To NanoDrop or not —NanoDrop or similar equipment for RNA (or DNA) concentration measures can be used to obtain an estimate for total amount of nucleic acids. The NanoDrop cannot detect the presence of intact ribosomal-RNA subunits, and therefore is not able to detect if the RNA is degraded. Additionally, the NanoDrop cannot reliably measure the concentration in impure samples from chemically complex plant extractions, giving an inflated reading. However, as most laboratories do not have easy access or funds to use a Bioanalyzer, the use of the NanoDrop (or Qubit, Life Technologies) is still a laboratory necessity. We advise that using spectrophotomic methods such as NanoDrop or fluorescent-dye methods (e.g., Qubit) are rough and easy ways to assess if the samples are “on track,” but should not be used as an absolute measure for concentration and cannot give a reading of the quality of the ribosomal RNA subunits to prepare for transcriptome sequencing.

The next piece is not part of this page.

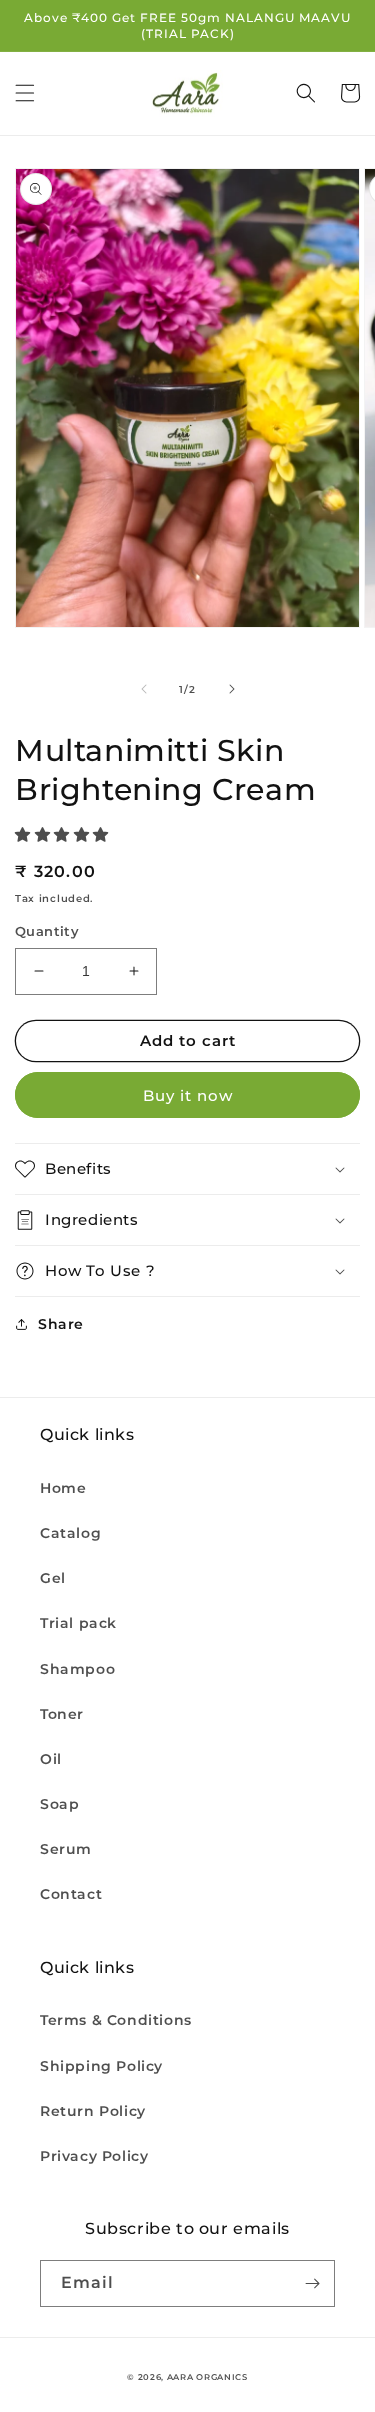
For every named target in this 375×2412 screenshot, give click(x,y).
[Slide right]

Low-quality RNA can still be sequenced, but the resulting sequences will be poor, and only determined so after the transcriptome is assembled (R. Cronn, personal communication).

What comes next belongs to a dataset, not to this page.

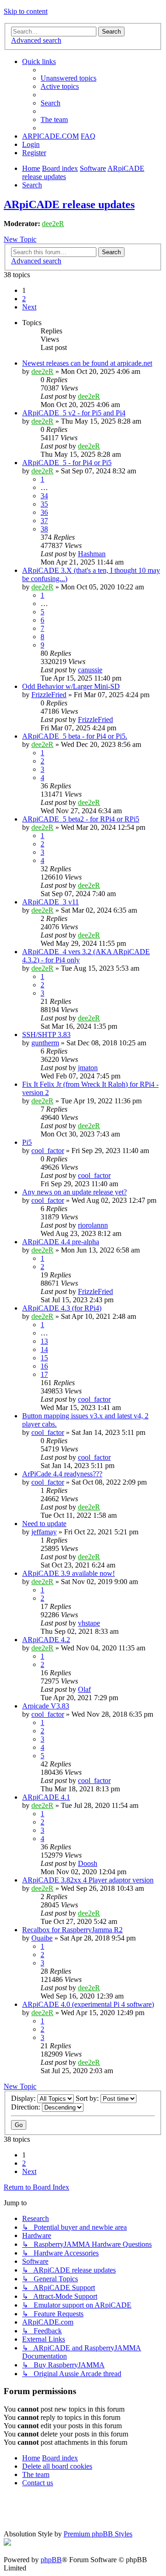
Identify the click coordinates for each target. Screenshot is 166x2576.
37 (44, 521)
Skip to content (25, 11)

RNA stability: Storing and shipping pure RNA —As with most molecular biological materials, a freeze/thaw process can damage a sample. We found that RNA samples that were not digested immediately with DNase could be stored at 4°C for 2 to 3 d before digestion with no apparent change in quality (data not shown). Once the DNA was digested, a 3-µL aliquot was run on the Agilent 2100 Bioanalyzer, and the remaining samples were placed at −80°C for storage until it was mailed. The pure RNA was sent in the mail for library construction and sequencing after drying down onto specially coated tubes (i.e., Gen Vault, now renamed as GenTegra; IntegenX, Pleasanton, California, USA) that inhibit RNase activity and stabilize the RNA at room temperature. In general, samples extracted with Options 1 and 2 were more likely to make it through storage, Gen Vault shipping, and resuspension at BGI than were samples extracted with Option 3. The Option 3 samples were often degraded beyond use upon resuspension at the BGI sequencing facility (Fig. 2A, B and Appendix 2 [gray cells]).

Fig. 3.

Distribution of RNA quantity and quality. Box plots illustrate (A) total micrograms of RNA isolated by each method, (B) RNA integrity number resulting from each method, and (C) rRNA (OD) ratio resulting from each method. The error bars and the boxes indicate the quantiles of the data (JMP Pro 11.0, SAS Institute).

CONCLUSIONS

Use of the TRIzol supplemented with sarkosyl followed by removal of DNA with the TURBO DNA-free kit (Option 1) is an efficient and effective means of extracting RNA from a diverse array of plants, especially those that are woody, aromatic, or aquatic. With the addition of the traditional CTAB method prior to the TRIzol (Option 2), even the most stubborn taxa were mostly successful and gave consistent RNA quality measures. Option 3, which has been used successfully in many laboratories (including our own, e.g., Buggs et al., 2009; Johnson et al., 2012) for RNA isolation, is not the most efficient or robust method for obtaining high-quantity and -quality RNA in transcriptomics across the Embryophyta. Despite the success of the protocols described here, our methods were not successful for some plants that contain high amounts of mucilage, such as Opuntia sp.